Germany faces challenges as it plans to continue spending next year to boost growth, with reductions expected later. This comes amid threats to its export-driven economy from China and the need for Chancellor Friedrich Merz’s coalition to implement reforms. Both Berlin and Brussels are taking significant risks.
France is dealing with a budget crisis and is uncertain about adopting the 2026 budget by year-end. Despite this, Brussels isn’t overly concerned, as France received an EDP warning in 2023. The Commission found France’s budget plans compliant and urged continued efforts. However, Prime Minister Sébastien Lecornu’s aim to reduce the deficit to 5% of GDP is jeopardized by conflicting parliamentary amendments.
Hungary is in a troubling situation due to insufficient cuts for exiting the EDP in 2026. The Commission has warned Hungary to cut spending, but ignoring this could lead to potential fines from Brussels.
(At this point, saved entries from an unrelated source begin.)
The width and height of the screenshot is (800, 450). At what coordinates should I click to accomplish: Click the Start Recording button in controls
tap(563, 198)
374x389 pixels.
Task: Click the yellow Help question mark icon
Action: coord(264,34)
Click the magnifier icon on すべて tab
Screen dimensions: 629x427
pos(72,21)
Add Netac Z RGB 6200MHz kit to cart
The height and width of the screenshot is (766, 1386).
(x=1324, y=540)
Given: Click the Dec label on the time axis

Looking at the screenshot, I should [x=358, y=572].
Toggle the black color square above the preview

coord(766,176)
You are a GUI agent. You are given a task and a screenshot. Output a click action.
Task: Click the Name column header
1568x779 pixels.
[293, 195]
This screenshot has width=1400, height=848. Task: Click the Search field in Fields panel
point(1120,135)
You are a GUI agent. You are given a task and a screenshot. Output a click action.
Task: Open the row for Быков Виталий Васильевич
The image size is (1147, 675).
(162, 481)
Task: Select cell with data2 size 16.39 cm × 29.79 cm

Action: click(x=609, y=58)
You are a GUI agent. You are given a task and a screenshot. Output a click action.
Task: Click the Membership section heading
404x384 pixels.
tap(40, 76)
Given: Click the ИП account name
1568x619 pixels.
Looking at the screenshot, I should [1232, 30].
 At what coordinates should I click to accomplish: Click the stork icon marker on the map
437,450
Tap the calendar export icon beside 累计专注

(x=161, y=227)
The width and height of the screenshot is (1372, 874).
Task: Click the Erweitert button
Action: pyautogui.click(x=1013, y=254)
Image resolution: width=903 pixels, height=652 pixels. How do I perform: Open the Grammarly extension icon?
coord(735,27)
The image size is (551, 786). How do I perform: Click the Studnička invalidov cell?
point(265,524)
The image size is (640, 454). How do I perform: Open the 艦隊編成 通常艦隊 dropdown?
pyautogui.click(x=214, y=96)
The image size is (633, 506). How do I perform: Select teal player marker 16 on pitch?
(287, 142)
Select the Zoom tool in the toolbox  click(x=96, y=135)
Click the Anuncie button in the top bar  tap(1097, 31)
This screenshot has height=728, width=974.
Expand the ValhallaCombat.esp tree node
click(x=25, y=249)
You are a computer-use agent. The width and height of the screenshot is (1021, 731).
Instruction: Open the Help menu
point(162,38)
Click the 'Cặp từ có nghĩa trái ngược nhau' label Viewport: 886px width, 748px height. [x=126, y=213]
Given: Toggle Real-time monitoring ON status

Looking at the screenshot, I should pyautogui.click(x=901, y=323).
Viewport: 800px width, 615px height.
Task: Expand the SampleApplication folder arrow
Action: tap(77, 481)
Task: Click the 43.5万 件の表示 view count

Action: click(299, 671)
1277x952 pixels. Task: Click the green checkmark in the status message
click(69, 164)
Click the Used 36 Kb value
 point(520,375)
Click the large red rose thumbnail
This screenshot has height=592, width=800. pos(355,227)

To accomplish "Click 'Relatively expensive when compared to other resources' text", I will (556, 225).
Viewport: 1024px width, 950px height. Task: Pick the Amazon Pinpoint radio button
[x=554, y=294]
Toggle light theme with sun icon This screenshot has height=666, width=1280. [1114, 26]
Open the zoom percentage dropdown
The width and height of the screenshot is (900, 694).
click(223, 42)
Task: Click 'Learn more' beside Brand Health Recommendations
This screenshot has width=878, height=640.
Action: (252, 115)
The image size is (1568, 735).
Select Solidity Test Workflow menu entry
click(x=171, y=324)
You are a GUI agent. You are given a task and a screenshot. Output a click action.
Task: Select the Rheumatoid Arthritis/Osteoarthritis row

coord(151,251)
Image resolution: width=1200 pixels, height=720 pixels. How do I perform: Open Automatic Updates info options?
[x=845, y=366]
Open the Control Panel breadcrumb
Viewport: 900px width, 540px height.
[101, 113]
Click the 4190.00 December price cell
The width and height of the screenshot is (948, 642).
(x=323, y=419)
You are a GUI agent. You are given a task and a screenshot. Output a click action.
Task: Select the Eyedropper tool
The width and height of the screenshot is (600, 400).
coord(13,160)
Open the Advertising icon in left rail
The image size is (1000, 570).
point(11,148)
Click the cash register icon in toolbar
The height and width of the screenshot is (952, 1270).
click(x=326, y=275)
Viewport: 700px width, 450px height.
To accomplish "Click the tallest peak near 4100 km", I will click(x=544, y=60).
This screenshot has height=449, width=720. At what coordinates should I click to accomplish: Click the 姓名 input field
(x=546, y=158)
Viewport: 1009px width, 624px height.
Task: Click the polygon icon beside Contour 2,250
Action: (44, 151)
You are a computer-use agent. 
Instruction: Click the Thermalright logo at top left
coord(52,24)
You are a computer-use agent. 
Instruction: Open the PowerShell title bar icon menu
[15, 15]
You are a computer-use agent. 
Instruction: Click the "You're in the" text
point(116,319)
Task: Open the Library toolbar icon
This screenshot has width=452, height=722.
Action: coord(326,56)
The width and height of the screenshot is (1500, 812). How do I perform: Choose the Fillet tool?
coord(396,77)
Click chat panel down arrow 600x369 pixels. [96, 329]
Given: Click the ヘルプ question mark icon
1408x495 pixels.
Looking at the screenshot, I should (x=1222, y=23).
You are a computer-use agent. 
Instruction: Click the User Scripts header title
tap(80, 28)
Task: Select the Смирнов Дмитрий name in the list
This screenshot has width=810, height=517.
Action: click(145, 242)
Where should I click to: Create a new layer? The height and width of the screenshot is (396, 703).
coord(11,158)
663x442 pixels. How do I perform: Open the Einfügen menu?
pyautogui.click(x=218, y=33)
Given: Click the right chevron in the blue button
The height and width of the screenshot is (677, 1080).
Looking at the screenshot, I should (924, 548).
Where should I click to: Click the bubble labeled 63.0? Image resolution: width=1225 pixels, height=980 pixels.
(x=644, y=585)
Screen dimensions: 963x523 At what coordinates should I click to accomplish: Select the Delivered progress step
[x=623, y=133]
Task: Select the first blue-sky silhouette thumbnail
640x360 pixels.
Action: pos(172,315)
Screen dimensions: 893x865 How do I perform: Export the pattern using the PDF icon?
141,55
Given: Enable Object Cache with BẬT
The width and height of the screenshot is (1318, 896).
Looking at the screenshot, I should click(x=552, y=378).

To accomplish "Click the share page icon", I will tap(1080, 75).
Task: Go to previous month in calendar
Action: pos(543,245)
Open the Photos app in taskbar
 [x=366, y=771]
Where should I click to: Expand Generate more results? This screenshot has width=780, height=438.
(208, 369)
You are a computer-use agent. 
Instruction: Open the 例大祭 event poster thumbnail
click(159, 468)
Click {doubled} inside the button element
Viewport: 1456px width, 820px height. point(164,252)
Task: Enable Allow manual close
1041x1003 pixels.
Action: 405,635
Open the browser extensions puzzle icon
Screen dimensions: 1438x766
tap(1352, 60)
Prime Minister Viktor Orbán is unlikely to comply, with elections looming next spring and the risk of losing power after nearly a decade.
Italy is showing improvement, with its deficit projected to fall to 2.6% of GDP and spending staying within EU fiscal limits, potentially exiting its EDP. Tax revenues exceeding economic growth help reduce debt. However, Italy remains the EU’s second-most indebted nation, with debt expected to rise to 137.9% of GDP next year. Still, any positive progress is noteworthy.